It’s Better to Die at Home, But Many People Are Scared to Talk About It

Circa 1750, The Humours of an Irish Wake' as celebrated at St Giles London. Original Artwork: Engraving by Thornton, Published by Johnson c. 1750.
Photo: Hulton Archive/Getty Images

We know it’s hard to talk about death. New research in the Journal of Pain and Symptom Management highlights why we should get better at it.

For the study, researchers asked caregivers of 402 people who died of cancer between 2005 and 2010 in Toronto to fill out the Quality of Dying and Death (QODD) questionnaire, a clinically respected measure for gauging what researchers call “quality of death” — that is, to what extent the person who died was comfortable, free of painful symptoms, and so on.

Overall, the caregivers rated the quality of these deaths pretty highly — 39 percent were in the “good” to “almost perfect” range of the QODD scale, while 61 percent were in the “neither good nor bad” range. That doesn’t tell us a huge amount, though, because as the researchers point out, this is an affluent patient sample that comes from a city (and country) with a very good health-care system.

What is telling is the percentage of patients who didn’t die at home.

Despite the fact that in our study setting of urban Toronto, there is availability of universally funded home-based palliative care, approximately one-third of these cancer deaths examined occurred at home, whereas 40% occurred in an inpatient hospice/palliative care unit/care facility and 28% in an acute care hospital. Even for those patients followed by the home palliative care program, only 54% died at home. Home death in our study was associated with better overall quality of dying and death and better symptom control and death preparation than non-home death, and there was no significant difference between death in an acute care hospital and death in an inpatient hospice/palliative care unit/care facility. Even in an ‘‘ideal’’ environment where funding and availability of homebased palliative care services would allow individuals with cancer the opportunity to die where they wish, those with difficult symptoms and without advance care planning might continue to die in institutional settings.

None of this is to suggest that a death in a hospital is necessarily an agonizing one — the researchers are quick to point out that this isn’t the case — but there’s still data here to suggest that people who could die at home, meaning a more comfortable experience both for them and for their families, aren’t.

Why? Sarah Hales, the study’s lead author, said in an email it’s “partly due to lack of good advanced care planning (still not good at talking about this ahead of time with our patients) but also because deaths at home take a lot of resources, a willing, capable and available family, and an uncomplicated disease to manage—many patients plan to die at home but end up in hospital due to difficult to control symptoms (pain, agitation, etc.).”

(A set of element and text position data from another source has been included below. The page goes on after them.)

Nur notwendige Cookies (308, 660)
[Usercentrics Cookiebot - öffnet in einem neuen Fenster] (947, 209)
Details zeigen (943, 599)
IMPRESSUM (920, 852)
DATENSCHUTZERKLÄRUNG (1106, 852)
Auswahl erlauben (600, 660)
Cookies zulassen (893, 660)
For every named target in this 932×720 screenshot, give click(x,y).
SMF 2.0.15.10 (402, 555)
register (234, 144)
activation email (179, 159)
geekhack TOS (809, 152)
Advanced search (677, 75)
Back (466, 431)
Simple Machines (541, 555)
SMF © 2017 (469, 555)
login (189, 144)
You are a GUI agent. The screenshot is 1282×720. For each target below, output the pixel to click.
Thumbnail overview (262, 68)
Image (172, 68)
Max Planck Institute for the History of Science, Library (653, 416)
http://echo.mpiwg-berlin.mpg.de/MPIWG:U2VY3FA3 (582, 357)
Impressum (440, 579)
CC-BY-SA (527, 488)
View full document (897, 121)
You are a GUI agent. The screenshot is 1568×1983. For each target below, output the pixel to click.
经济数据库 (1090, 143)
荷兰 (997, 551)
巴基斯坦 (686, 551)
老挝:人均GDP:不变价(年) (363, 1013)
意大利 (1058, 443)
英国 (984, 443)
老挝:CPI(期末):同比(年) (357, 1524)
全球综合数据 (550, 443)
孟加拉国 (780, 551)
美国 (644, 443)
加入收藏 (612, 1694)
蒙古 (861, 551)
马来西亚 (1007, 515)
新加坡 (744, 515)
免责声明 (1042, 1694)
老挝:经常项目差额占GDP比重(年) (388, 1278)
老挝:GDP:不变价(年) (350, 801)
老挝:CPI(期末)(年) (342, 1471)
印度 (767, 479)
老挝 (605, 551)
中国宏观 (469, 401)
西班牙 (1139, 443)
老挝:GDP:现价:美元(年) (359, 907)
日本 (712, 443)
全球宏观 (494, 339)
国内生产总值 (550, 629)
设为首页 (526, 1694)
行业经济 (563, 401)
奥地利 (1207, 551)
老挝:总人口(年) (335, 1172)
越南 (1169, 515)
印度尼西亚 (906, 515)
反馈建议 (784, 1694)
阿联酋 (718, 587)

Some of this is beyond anyone’s control, of course, but some of it comes down to the excruciatingly difficult question of when and how a family comes together to decide one of its members is dying and it’s time to have that happen at home (assuming, of course, the family has the resources to make this decision, which many do not). As a general rule, it’s not something people are good at — for totally understandable reasons — but studies like this one highlight how important it is to face the reality of an end-of-life situation as frankly and realistically as possible.